The court overruled a district judge in Houston, who on Tuesday had temporarily blocked the state’s old abortion law from going into effect. That law made performing an abortion, by any method, punishable by two to 10 years in prison.
Friday’s decision does not permit prosecutors to bring criminal cases against abortion providers, but it exposes anyone who assists in the procurement of an abortion to fines and lawsuits.
The federal Supreme Court on June 24 overturned Roe v. Wade, the landmark 1973 case that asserted that access to abortion is protected under the constitution. The Texas Legislature last year passed a “trigger law” that would automatically ban abortion from the moment of fertilization 30 days after a judgment from the Supreme Court, which typically comes about a month after the initial opinion.
Abortion rights groups filed a lawsuit Monday in hopes of extending the period the procedure remains legal in Texas. They argued the 1925 ban was effectively repealed when the Supreme Court rendered its decision in Roe v. Wade, and thus cannot be enforced now.

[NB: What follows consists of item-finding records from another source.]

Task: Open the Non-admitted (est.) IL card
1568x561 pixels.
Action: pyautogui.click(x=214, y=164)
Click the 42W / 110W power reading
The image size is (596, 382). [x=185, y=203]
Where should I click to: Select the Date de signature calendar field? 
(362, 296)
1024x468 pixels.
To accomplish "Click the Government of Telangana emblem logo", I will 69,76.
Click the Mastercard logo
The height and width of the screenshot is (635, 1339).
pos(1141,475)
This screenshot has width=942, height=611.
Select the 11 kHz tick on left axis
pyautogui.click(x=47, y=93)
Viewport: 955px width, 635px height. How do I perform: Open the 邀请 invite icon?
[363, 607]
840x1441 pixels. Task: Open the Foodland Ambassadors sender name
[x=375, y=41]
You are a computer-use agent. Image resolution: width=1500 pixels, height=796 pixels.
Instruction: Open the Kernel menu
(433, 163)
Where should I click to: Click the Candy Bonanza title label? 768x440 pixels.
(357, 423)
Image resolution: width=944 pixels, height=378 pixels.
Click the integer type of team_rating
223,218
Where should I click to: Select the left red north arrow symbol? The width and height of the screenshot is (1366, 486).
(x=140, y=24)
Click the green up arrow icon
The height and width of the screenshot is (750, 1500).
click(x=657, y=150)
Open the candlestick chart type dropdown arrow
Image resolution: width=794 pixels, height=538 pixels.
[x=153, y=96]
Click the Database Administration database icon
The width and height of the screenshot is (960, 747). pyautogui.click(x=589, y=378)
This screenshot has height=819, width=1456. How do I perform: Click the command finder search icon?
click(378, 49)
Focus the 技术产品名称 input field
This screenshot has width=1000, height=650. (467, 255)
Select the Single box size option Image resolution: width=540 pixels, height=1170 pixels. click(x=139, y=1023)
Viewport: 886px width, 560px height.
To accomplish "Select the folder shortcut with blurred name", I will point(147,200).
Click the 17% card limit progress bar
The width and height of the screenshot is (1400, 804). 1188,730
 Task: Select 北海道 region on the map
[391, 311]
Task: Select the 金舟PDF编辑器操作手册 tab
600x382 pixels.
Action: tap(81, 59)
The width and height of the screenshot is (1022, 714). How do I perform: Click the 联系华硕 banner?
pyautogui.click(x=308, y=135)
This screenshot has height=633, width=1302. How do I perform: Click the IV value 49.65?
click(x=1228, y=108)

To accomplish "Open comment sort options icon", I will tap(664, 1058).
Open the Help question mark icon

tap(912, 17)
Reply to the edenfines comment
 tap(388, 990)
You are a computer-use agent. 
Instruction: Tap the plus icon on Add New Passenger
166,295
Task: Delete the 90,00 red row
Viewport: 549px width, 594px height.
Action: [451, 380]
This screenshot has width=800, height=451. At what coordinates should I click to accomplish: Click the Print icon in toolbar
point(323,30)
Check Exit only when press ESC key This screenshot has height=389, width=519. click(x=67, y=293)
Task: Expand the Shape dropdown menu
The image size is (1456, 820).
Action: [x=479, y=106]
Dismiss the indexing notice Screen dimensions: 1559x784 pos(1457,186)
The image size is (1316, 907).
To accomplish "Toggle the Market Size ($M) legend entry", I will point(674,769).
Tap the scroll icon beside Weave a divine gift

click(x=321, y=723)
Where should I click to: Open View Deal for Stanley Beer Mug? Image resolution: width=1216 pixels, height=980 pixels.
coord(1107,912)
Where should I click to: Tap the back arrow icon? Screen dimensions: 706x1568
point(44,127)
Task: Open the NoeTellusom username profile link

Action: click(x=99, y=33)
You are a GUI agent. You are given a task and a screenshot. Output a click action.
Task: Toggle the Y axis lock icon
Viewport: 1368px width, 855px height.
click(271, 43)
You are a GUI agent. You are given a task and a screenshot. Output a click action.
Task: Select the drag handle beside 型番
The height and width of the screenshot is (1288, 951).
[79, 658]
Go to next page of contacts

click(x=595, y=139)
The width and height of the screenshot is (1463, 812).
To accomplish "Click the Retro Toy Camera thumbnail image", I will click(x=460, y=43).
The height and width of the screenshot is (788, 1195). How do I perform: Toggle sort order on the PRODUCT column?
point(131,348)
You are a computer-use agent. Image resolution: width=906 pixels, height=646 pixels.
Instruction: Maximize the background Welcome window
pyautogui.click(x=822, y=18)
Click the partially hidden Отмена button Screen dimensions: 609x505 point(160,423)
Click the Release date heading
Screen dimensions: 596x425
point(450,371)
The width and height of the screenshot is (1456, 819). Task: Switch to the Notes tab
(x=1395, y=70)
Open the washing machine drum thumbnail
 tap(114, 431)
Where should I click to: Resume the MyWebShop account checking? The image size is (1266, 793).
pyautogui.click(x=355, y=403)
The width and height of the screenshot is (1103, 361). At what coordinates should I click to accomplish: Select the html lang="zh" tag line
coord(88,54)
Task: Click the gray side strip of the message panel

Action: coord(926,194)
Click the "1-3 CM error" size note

“These laws are confusing, unnecessary, and cruel,” Marc Hearron, Senior Counsel at the Center for Reproductive Rights, which is not part of the lawsuit, said in a statement. “Texas’s trigger ban is not scheduled to take effect for another two months, if not longer. This law from nearly one hundred years ago is banning essential health care prematurely, despite clearly being long repealed.”
Since the Legislature never repealed its pre-Roe statute banning abortion, however, some conservative lawmakers and legal scholars argued abortion again became illegal in Texas the moment the Supreme Court announced its ruling.
“Although these statutes were unenforceable while Roe was on the books, they are still Texas law,” Texas Attorney General Ken Paxton said June 24. “Under these pre-Roe statutes, abortion providers could be criminally liable for providing abortions starting today.”
Texas clinics began turning away patients the day of the federal court ruling. Nonprofits that help people access and afford abortions have stopped distributing aid.
Some clinics resumed providing abortions on Tuesday, after the Houston judge temporarily halted enforcement of the pre-Roe state ban, though Paxton said he still would attempt to prosecute them if the state Supreme Court overruled that temporary restraining order, which it did Friday.
Whole Women’s Health, one of the abortion providers who is a party in the case, said Saturday it would once again halt its work in Texas.
“This morning, our clinic staff embarked on the heartbreaking conversations with patients whose appointments must be cancelled, and our clinics have started the wind down process,” president Amy Hagstrom Miller said in a statement.
A hearing is scheduled on July 12 to decide on a more permanent restraining order. The case will eventually be heard on its merits, though effectively the trigger law set to take effect in about two months will ensure abortion is banned in Texas regardless of whether the 1925 law is enforced.
Some conservative lawmakers have said they intend to continue to legislate around abortion in the coming session, which begins in January. With abortion illegal in Texas, except in rare cases to save the life of the mother, the lawmakers said they will turn their attention on improving adoption programs and preventing pregnant Texans from leaving the state to receive the procedure.